More information is becoming available to illuminate the disastrous Samsung Galaxy Note7 battery safety issue. The financial impact is rather staggering, with the recall and associated costs expected to add up to KRW 1 trillion ($904 million) according to the WSJ. The same source helpfully provided some technical reasons behind the fire / explosion danger presented by the Galaxy Note7 handsets.
Samsung has about 2.5 million Galaxy Note7 smartphones it wishes to recall. Interestingly the firm used different battery manufacturers to supply the cells for different world regions. In China the batteries come from Hong Kong-based Amperex Technology Ltd (part of the Japanese TDK Corp). Samsung SDI made the batteries for the rest of the world but its source cells come from either China or South Korea, before being packaged in Vietnam. Samsung SDI makes batteries for the Apple iPhone, among various other brands.

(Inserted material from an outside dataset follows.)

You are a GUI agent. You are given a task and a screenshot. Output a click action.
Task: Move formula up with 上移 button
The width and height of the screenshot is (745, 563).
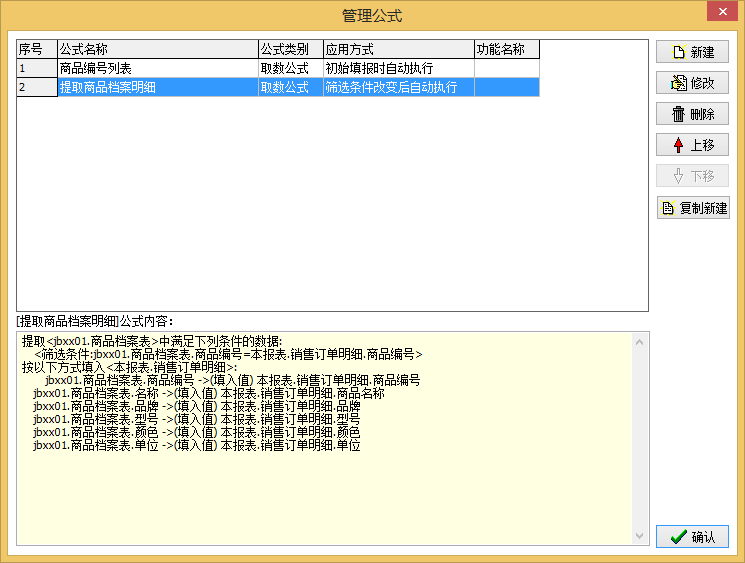click(692, 145)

Samsung asserts that the battery explosions are nothing to do with the Note7 but are down to a flaw in the affected battery cells. Samsung Electronics handset division chief Koh Dong-jin pinpointed the issue as a flaw in the manufacturing process, resulting in the 'abnormal' coming together of negative and positive electrodes in affected cells. Koh commented that "the quality control standards in the production process may have been insufficient". Following the incident Samsung may be negotiating with a third supplier for batteries for its Note7.
According to a report on Re/Code those who stick with Samsung rather than pursue a refund will begin to get new replacement phones as early as this week. In the US customers will also get a $25 gift card / credit as a thank you. Others less keen to directly swap may exchange for a Galaxy S7 or Galaxy S7 Edge plus a refund of the price difference.
Samsung will have lost significant momentum due to this setback, meanwhile Apple is on the verge of launching its iPhone 7 smartphones at an event in San Francisco tomorrow.